The funeral services were held Saturday at 2 o’clock from the M. E. church of Webster Crossing by Rev. W. H. Flaxington, assisted by Rev. M. H. Holmes, the focal pastor, and a detachment from the American Legion from Wayland and Dansville veterans of the World War. A military salute was fired over the grave and as the taps were sounded oh the bugle and died away over the silent hills. Many beautiful floral pieces from relatives and friends, showing love and respect for the grand old soldier-citizen hero of other days.
His five sons and a grandson, Carl Johnson, acted as bearers. He was laid at rest in the family plot in the Erwin cemetery. Relatives from out of town who were in attendance were Mrs. Joel B. Johnson, Mr. and Mrs. Sheldon Johnson of McLean; Mrs. Frank Hilligus of Cortland; Mr. and Mrs. Ellery Priest of Syracuse; Dr. and Mrs. John Johnson of Horseheads; Mr. and Mrs. Frank M. Webster and daughter, Mary Kathryn, Mr. and Mrs. Bert G. Webster, of Corning; Mr. and Mrs. Ralph Miller and Arthur Van Derworken of Dansville; Mr. and Mrs. Floyd J. Evans of Rochester.
Webster’s Crossing - Once again our people were called upon to pay their last respects to one of the former residents, Joel B. Johnson, who was buried from the M. E. church at this place Saturday afternoon.
Mr. Johnson had lived here as a boy and man much of the three score and ten years usually allotted to man, but to him was given an extended time and although his last few years were spent in great suffering he bore it with great fortitude in keeping with the soldier he was, a veteran of the Civil war.
He served with Co. I, 136th New York Volunteers, under Capt. Arnold, who was also a boyhood friend. He had the honor of personal acquaintance with President Lincoln and participated in the battles of Bull Run, Fredericksburg, Gettysburg and others.
Mr. Johnson was the father of six sons, children of his first wife, who died a number of years ago.
After his second marriage he finally settled at McLean.
About seven years ago he fell and broke his hip and had been practically an invalid from that time. About two weeks ago he suffered another fall, breaking the other hip which with other ailments and his advanced age, he was not able to rally from, and death came to his relief as he had been preparing and praying for for several years as was very well told in the beautiful remarks made by his pastor and almost daily visitor, the Rev. Ward Flackinson, who accompanied the remains as was his request, to the last resting place.
The funeral was in charge of Ernest Perkins of Dryden, also being planned and requested by the deceased, and he is also a relative.
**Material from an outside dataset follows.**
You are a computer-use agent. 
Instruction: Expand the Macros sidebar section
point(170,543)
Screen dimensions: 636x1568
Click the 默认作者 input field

Five sons and one grandson were the pall bearers, the sixth son not being able to be present.
The services, both at the church and the grave, were very impressive, being in charge of Rev. Flackinson and Rev. Holmes and a detachment from the American Legion from Wayland, veterans of the World War. A military salute was fired over the grave and as the taps were sounded on the bugle and died away over the silent hills, friends and relatives bade their earthly farewell to the soldier citizen, and grand old man of better than 90 years.
Mr. and Mrs. W. G. Johnson, who reside here, wish to thank all who were so kind to them during their bereavement, and especially for the beautiful floral offerings.
Relatives from McLean, where his widow is left to mourn him, Cortland, Dryden, Corning, Rochester, Wayland, and all the nearby towns were present.